Day Of Blasts In Baghdad
Baghdad was rocked by a series of explosions on Friday that left four people dead, as a wave of kidnappings continued.
A rocket hit the busy Baghdad thoroughfare Palestine Street. The U.S. military said four Iraqis were killed and 14 were wounded. There were no American casualties.
Mortars exploded earlier near the Italian Embassy in the capital, slightly wounding three Iraqis, the Foreign Ministry in Rome said. The mortars were fired shortly after 6 a.m. when the embassy offices were closed, the Foreign Ministry said.
Another blast occurred in late afternoon. After dark, two more echoed through the capital, the scene of regular attacks by insurgents waging a 17-month campaign against Iraq's U.S.-backed interim government. The location of the blasts was not clear, and the military had no immediate information.
Also in the capital, gunmen abducted six Egyptians and four Iraqis working for Iraq's mobile phone company, seizing two in a bold raid on the firm's office and the others outside the capital.
In other developments:
Earlier this week, U.S. troops raided al-Sadr's office in the southern holy city of Najaf and detained about a dozen people. The move angered al-Sadr's followers as well as Iraq's top Shiite cleric, Grand Ayatollah Ali al-Sistani, who said it violated a peace deal he brokered.
"This aggression is a serious precedent in the new Iraq and for the state which has thrown itself in the arms of the occupation," said sheik Hashim Abu Regheef in a sermon attended by hundreds of worshippers outside nearby Kufa Mosque.

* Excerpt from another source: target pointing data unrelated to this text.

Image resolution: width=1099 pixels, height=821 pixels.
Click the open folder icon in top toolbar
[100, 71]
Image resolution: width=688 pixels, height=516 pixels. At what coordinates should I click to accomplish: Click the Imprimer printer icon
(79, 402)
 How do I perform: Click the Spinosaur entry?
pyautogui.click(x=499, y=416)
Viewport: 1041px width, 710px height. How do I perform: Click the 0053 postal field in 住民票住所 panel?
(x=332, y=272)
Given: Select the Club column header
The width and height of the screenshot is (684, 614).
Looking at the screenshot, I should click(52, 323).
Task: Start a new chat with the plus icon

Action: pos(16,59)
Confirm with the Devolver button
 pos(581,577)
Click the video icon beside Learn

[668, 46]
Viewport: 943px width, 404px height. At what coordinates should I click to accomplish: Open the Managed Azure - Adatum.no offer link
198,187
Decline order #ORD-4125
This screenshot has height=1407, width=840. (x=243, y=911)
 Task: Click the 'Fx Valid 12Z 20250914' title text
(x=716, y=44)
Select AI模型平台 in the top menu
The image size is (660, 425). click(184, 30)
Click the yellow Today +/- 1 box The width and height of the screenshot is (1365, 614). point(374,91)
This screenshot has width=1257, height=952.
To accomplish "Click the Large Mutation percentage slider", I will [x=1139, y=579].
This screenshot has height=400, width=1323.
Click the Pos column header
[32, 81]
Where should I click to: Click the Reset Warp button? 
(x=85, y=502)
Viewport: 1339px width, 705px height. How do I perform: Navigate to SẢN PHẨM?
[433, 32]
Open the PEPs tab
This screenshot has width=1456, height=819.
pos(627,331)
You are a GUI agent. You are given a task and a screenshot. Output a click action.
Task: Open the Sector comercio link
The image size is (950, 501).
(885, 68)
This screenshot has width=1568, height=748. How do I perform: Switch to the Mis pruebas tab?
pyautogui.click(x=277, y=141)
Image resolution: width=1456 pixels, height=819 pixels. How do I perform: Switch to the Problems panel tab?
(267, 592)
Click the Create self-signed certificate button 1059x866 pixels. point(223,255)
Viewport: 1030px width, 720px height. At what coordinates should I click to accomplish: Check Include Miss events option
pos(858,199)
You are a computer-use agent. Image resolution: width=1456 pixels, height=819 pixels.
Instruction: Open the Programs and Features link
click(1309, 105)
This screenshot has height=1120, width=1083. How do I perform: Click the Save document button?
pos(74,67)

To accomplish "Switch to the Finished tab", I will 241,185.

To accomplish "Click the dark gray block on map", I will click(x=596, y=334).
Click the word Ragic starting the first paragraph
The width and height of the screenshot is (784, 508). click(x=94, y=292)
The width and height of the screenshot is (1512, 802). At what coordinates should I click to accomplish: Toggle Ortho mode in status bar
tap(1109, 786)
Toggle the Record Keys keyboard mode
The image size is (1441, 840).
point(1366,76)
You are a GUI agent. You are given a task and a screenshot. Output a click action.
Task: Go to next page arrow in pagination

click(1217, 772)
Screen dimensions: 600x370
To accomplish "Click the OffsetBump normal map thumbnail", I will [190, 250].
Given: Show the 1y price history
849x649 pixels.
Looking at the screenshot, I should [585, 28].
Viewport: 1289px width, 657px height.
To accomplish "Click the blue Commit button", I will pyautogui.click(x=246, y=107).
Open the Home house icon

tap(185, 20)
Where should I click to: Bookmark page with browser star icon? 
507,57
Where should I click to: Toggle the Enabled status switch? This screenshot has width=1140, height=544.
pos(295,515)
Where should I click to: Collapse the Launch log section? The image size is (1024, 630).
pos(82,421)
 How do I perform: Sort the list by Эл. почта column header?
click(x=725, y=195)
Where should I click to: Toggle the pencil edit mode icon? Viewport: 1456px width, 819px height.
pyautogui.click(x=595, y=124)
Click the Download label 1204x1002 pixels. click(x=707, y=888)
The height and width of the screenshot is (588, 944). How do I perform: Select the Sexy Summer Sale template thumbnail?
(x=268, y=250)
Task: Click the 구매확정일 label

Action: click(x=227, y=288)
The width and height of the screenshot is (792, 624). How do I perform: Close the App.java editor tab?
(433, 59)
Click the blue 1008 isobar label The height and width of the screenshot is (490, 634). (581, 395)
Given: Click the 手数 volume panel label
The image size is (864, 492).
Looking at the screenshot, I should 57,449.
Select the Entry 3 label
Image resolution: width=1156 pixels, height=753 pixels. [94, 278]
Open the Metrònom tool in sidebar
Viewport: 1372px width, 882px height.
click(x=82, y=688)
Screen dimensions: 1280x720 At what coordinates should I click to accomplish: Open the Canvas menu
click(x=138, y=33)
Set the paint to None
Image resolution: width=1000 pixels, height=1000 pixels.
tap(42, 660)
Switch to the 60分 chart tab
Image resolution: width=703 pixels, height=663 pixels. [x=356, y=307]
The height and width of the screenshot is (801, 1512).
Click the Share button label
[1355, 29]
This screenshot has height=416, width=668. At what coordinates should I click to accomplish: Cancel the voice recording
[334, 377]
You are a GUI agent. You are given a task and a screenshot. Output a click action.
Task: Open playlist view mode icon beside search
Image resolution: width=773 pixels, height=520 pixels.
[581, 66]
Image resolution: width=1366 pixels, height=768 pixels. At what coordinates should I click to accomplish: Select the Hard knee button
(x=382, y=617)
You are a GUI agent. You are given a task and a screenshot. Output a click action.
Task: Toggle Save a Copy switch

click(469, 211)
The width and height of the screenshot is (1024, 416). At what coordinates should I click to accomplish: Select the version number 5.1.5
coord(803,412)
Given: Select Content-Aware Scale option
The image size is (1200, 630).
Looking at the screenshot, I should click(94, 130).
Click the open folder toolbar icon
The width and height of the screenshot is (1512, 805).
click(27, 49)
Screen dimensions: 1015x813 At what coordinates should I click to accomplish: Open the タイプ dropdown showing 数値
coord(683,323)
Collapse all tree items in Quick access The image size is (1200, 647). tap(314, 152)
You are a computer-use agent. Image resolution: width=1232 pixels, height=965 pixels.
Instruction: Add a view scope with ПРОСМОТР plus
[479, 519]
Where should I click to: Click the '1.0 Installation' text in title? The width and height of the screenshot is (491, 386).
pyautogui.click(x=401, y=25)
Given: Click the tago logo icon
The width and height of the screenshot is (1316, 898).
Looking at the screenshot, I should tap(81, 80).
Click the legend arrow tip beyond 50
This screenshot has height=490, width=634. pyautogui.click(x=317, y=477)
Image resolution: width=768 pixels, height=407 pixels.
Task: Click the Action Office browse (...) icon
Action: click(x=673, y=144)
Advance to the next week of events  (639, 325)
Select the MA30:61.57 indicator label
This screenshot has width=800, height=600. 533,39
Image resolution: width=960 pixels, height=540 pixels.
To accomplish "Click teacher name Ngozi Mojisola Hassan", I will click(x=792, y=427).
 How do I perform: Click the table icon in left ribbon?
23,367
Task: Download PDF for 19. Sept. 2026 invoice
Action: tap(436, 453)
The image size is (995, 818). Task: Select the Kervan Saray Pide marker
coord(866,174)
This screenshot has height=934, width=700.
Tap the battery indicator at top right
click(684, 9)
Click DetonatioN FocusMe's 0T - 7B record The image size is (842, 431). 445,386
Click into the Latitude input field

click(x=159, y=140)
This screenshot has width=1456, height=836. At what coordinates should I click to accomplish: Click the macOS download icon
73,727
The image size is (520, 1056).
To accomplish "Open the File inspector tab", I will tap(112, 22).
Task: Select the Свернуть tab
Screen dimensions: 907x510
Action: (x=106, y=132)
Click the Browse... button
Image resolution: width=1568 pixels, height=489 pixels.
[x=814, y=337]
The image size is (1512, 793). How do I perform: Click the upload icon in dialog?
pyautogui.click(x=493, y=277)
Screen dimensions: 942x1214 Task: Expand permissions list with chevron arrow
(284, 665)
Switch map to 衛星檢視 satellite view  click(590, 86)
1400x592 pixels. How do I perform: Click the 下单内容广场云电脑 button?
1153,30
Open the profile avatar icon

Al-Sadr, who commands widespread support among Iraq's poorer Shiites, led a three-week uprising in Najaf against the U.S. Marines that ended last month with a peace deal brokered by al-Sistani.
In Fallujah, American warplanes have repeatedly targeted the network of Jordanian militant Abu Musab al-Zarqawi in recent weeks with attacks in and around Fallujah.
Al-Zarqawi's Tawhid and Jihad group has beheaded two Americans who were kidnapped in Baghdad a week ago along with Bigley. The militants have threatened to kill the 62-year-old Briton next unless Iraqi women are freed from prison.
In London, the Muslim Council of Britain said it was sending a pair of negotiators to Baghdad to try to win Bigley's release. Iqbal Sacranie, the group's secretary-general, urged Bigley's captors to free him, saying, "Islam does not allow us to harm the innocent."
Two of the Egyptians were kidnapped Thursday night when gunmen stormed into the office of the Iraqna mobile phone company in Baghdad's upscale Harthiya neighborhood, Iraqi Interior Ministry official Col. Adnan Abdul-Rahman said.
The men were all working for Iraqna Mobile Net or contractors, according to Farouq Mabrouk, an Egyptian Embassy official. In addition, he said four Egyptian engineers and four Iraqis were kidnapped Wednesday while working outside Baghdad. One Iraqi was later freed, he said, but he gave no other details.
More than 140 foreigners have been kidnapped in Iraq — some by anti-U.S. insurgents and some by criminals seeking ransom — and at least 26 of them have been killed by their captors.
The hostage-takings have highlighted the extremely volatile security in Iraq, a situation that is only expected to get worse in the run-up to elections scheduled to take place by the end of January.
With car bombs, shootings and kidnappings escalating and several cities effectively under insurgent control, there are concerns that Iraq will not be ready to hold a vote by the Jan. 31 deadline. But Shiites, who make up about 60 percent of Iraq's 25 million people, are eager to hold elections since they expect to dominate whatever government emerges.